- _REQUIRED TASK_: Rewrite the records below, replacing every occurrence of "Office" with "Branch" and leaving everything else unchanged.
-------- GIVEN RECORDS
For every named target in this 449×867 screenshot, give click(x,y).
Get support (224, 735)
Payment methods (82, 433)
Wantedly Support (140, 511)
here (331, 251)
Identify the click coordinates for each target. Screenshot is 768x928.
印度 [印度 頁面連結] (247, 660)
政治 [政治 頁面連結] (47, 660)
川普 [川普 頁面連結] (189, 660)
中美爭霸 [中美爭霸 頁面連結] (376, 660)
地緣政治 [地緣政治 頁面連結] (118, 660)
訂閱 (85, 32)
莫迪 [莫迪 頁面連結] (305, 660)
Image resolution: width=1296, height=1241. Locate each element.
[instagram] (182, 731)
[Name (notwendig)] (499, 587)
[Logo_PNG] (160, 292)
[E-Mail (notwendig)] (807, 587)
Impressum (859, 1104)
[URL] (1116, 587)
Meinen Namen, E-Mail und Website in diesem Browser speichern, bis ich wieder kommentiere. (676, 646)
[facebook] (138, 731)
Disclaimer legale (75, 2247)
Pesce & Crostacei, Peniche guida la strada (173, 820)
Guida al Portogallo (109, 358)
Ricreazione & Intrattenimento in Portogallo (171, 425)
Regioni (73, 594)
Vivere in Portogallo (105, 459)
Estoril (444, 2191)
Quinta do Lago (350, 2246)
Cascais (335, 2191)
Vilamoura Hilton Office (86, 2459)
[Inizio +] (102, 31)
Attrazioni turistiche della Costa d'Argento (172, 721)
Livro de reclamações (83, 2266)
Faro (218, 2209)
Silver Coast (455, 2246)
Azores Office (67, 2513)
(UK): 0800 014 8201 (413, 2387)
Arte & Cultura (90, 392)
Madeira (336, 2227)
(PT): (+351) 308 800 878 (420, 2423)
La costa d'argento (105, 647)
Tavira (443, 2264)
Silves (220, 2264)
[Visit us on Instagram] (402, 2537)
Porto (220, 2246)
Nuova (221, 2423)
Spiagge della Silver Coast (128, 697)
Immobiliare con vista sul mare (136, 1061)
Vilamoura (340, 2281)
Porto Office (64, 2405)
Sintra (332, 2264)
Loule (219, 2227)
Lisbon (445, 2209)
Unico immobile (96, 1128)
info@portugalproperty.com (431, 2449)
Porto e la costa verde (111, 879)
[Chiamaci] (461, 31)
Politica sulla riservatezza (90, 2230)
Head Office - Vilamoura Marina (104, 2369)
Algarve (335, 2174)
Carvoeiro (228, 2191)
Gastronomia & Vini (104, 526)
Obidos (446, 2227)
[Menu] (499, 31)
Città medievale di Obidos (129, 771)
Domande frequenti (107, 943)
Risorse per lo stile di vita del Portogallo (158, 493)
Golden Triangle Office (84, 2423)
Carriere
----------------
- _EXERCISE ANSWER_:
For every named target in this 449×867 screenshot, give click(x,y).
Get support (224, 735)
Payment methods (82, 433)
Wantedly Support (140, 511)
here (331, 251)
Identify the click coordinates for each target. Screenshot is 768x928.
印度 [印度 頁面連結] (247, 660)
政治 [政治 頁面連結] (47, 660)
川普 [川普 頁面連結] (189, 660)
中美爭霸 [中美爭霸 頁面連結] (376, 660)
地緣政治 [地緣政治 頁面連結] (118, 660)
訂閱 (85, 32)
莫迪 [莫迪 頁面連結] (305, 660)
Image resolution: width=1296, height=1241. Locate each element.
[instagram] (182, 731)
[Name (notwendig)] (499, 587)
[Logo_PNG] (160, 292)
[E-Mail (notwendig)] (807, 587)
Impressum (859, 1104)
[URL] (1116, 587)
Meinen Namen, E-Mail und Website in diesem Browser speichern, bis ich wieder kommentiere. (676, 646)
[facebook] (138, 731)
Disclaimer legale (75, 2247)
Pesce & Crostacei, Peniche guida la strada (173, 820)
Guida al Portogallo (109, 358)
Ricreazione & Intrattenimento in Portogallo (171, 425)
Regioni (73, 594)
Vivere in Portogallo (105, 459)
Estoril (444, 2191)
Quinta do Lago (350, 2246)
Cascais (335, 2191)
Vilamoura Hilton Branch (86, 2459)
[Inizio +] (102, 31)
Attrazioni turistiche della Costa d'Argento (172, 721)
Livro de reclamações (83, 2266)
Faro (218, 2209)
Silver Coast (455, 2246)
Azores Branch (67, 2513)
(UK): 0800 014 8201 (413, 2387)
Arte & Cultura (90, 392)
Madeira (336, 2227)
(PT): (+351) 308 800 878 (420, 2423)
La costa d'argento (105, 647)
Tavira (443, 2264)
Silves (220, 2264)
[Visit us on Instagram] (402, 2537)
Porto (220, 2246)
Nuova (221, 2423)
Spiagge della Silver Coast (128, 697)
Immobiliare con vista sul mare (136, 1061)
Vilamoura (340, 2281)
Porto Branch (64, 2405)
Sintra (332, 2264)
Loule (219, 2227)
Lisbon (445, 2209)
Unico immobile (96, 1128)
info@portugalproperty.com (431, 2449)
Porto e la costa verde (111, 879)
[Chiamaci] (461, 31)
Politica sulla riservatezza (90, 2230)
Head Branch - Vilamoura Marina (104, 2369)
Algarve (335, 2174)
Carvoeiro (228, 2191)
Gastronomia & Vini (104, 526)
Obidos (446, 2227)
[Menu] (499, 31)
Città medievale di Obidos (129, 771)
Domande frequenti (107, 943)
Risorse per lo stile di vita del Portogallo (158, 493)
Golden Triangle Branch (84, 2423)
Carriere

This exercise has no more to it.